Given task: Please rescale the material from the line with "Click the 'run" up to and including the line with "tap(236, 150)". Write out only those lines in full with their wording unchanged, but multiply each coordinate in the answers by 1.15 and round it to a whole number, with halves rounding up.

Excerpted records:
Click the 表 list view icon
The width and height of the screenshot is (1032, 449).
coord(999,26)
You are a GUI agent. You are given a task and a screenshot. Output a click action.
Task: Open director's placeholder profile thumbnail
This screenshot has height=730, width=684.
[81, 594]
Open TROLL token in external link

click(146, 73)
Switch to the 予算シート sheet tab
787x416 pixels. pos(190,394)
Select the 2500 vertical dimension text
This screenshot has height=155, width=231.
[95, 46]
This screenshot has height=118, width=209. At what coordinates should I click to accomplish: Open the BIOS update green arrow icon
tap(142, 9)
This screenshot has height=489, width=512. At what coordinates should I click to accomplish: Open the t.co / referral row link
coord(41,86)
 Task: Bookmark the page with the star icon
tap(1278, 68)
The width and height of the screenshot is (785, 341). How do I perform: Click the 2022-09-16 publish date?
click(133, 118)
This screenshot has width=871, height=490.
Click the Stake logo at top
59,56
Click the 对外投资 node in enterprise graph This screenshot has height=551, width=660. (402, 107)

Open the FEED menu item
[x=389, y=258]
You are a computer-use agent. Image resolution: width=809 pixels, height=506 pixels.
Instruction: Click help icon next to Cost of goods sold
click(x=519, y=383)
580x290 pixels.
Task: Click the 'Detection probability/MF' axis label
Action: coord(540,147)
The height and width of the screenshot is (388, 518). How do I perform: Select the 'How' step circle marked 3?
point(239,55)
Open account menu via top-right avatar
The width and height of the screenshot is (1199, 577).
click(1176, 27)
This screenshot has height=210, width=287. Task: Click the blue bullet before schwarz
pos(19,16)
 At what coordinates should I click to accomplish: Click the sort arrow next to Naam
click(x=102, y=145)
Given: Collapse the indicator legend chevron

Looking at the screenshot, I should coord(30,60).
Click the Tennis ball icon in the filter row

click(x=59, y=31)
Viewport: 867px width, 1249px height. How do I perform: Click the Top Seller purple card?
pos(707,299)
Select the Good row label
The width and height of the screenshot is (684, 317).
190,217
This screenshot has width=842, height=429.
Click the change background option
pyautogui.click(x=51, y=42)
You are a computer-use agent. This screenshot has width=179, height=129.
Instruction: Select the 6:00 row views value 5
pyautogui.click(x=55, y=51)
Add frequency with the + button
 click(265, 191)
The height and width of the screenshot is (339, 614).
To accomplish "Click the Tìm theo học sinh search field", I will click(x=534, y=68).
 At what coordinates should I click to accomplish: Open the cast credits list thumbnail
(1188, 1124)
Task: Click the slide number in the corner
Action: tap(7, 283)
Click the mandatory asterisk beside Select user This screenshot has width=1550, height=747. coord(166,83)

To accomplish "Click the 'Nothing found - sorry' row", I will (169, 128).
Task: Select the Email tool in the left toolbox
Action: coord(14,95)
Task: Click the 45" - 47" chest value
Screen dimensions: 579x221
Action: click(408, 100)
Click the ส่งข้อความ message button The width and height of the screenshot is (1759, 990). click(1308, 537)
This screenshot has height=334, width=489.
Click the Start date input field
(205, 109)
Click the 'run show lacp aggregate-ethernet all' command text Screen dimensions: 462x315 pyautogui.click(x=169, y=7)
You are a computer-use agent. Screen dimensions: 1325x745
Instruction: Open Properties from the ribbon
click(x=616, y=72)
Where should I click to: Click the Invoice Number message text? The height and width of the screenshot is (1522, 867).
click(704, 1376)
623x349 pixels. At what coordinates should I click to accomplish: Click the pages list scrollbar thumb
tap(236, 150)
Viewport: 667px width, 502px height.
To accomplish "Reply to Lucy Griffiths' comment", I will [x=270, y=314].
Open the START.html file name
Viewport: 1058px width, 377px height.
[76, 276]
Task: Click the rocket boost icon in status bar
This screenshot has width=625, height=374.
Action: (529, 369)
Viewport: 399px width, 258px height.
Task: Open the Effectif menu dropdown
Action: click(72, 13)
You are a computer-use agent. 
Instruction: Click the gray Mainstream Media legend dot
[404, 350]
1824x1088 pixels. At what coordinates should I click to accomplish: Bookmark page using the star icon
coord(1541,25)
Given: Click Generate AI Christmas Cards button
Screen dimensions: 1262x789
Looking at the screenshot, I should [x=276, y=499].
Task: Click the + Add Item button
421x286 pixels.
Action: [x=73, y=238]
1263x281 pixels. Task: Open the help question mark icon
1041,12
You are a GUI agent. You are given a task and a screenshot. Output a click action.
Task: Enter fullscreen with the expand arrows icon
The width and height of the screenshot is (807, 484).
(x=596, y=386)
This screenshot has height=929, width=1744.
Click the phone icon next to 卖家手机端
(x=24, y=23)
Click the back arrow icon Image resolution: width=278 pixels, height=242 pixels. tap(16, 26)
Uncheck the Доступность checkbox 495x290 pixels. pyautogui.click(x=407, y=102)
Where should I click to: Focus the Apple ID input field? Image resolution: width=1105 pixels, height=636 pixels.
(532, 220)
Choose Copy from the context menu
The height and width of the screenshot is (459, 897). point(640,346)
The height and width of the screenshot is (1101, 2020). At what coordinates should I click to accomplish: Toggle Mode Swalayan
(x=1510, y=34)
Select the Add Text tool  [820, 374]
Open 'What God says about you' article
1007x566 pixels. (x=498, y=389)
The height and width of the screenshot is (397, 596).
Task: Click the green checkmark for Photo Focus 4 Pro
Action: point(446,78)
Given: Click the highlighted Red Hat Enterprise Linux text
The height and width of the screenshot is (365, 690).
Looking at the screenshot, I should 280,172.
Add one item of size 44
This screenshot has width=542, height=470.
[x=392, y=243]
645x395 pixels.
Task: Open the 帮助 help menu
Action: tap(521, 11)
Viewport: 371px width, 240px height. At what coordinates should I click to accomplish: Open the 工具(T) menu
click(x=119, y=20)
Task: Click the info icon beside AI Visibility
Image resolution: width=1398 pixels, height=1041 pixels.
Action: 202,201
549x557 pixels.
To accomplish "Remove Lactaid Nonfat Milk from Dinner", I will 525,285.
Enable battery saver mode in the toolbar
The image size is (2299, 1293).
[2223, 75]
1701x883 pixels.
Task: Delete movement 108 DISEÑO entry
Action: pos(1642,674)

Solution for this problem:
Click the 'run show lacp aggregate-ethernet all' command text Screen dimensions: 462x315 pyautogui.click(x=194, y=8)
You are a computer-use agent. Screen dimensions: 1325x745
Instruction: Open Properties from the ribbon
click(x=708, y=83)
Where should I click to: Click the Invoice Number message text? The height and width of the screenshot is (1522, 867).
click(810, 1582)
623x349 pixels. At what coordinates should I click to accomplish: Click the pages list scrollbar thumb
tap(271, 173)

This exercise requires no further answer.